Um 20:40 Uhr folgt die Umbaupause für den Headliner.


Grave Digger – Old School Metal zum Finale

Schon beim Einstieg wird klar, wohin die Reise geht. Nach dem Intro „Reign of Bones“ kommt von Mastermind Chris Boltendahl die Ansage des Abends: „Ihr wollt Old School? Ihr bekommt Old School!“ Und genau das liefert die Band. Von den ersten Songs an zeigt sich: Die Spielfreude ist enorm. Kein Unterschied zur Show beim ausverkauften Rockharz Festival, obwohl es sich bereits um das viertletzte Konzert der Tour handelt. Auch vor der Bühne gibt es unterhaltsame Momente: Zwei versprengte JBO-Fans in der ersten Reihe sorgen mit einem spontanen „Oh wie ist das schön“-Chor für zusätzliche Stimmung und bekommen vom Frontmann sogar ein humorvolles „Happy Birthday, Mr.
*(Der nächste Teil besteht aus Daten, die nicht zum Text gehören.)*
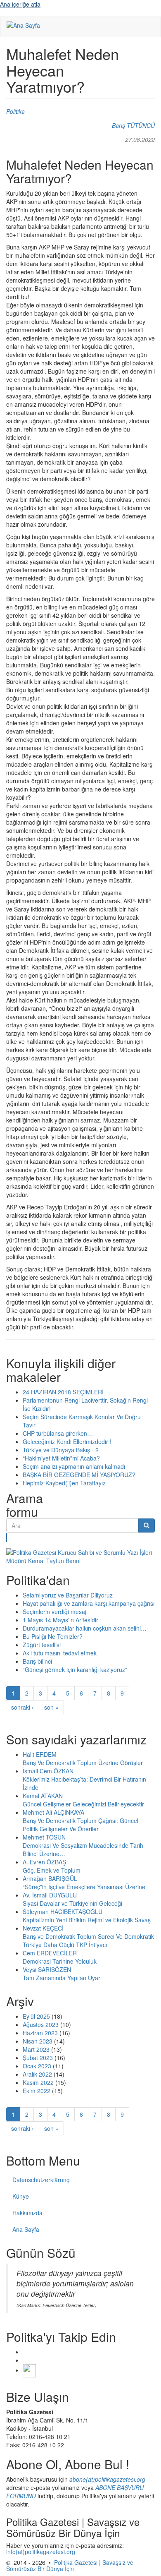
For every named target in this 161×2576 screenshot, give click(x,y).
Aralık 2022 (37, 2074)
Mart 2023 (36, 2049)
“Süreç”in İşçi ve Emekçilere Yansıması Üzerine (84, 1887)
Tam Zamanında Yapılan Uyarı (62, 1978)
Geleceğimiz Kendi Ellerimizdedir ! (67, 1441)
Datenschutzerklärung (41, 2179)
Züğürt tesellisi (42, 1645)
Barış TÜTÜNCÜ (133, 125)
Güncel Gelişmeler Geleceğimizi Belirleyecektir (83, 1804)
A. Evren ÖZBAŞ (44, 1862)
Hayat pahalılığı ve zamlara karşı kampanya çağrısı (88, 1603)
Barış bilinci (37, 1661)
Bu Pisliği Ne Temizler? (53, 1636)
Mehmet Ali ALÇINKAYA (53, 1812)
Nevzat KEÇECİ (43, 1928)
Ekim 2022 (36, 2091)
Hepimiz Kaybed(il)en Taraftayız (64, 1483)
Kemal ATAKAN (43, 1796)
President“-Ständchen für einen Geburtstagsfan. Musikalisch bietet die Band mit Altbasser Jens Becker zur Linken (ist seit fast 30 Jahren dabei), Tobias Kersting zur Rechten (ehemals Orden Ogan, seit 2023) und Marcus Kniep mit stylischem Zylinder an den Drums einen Querschnitt durch ihre Karriere – von epischen Hymnen bis zu frühen Klassikern. 

Setlist Grave Digger

  • Intro: Reign of Bones
  1. Twilight of the Gods
  2. The Grave Dancer
  3. Kingdom of Skulls
  4. Under My Flag
  5. Valhalla
  6. Circle of Witches
  7. Dark of the Sun
  8. The Curse of Jacques
  9. Shadows of a Moonless Night
  10. The Roundtable
  11. Excalibur
  12. The Devil’s Serenade
  13. Back to the Roots
  14. Rebellion

Zugaben

  • Headbanging Man
  • Witch Hunter
  • Heavy Metal Breakdown

Um 22:30 Uhr endet ein rundum gelungener Konzertabend.


Fazit des Abends

Drei Bands, drei unterschiedliche Facetten des Metal – vom klassischen NWOBHM-Spirit über Hard Rock bis zum deutschen Heavy-Metal-Urgestein. Besonders bemerkenswert: Die Energie der Bands stand einem Festivalauftritt in nichts nach. Ein Abend, der zeigte, dass Clubshows weiterhin das Herz der Metalszene bilden.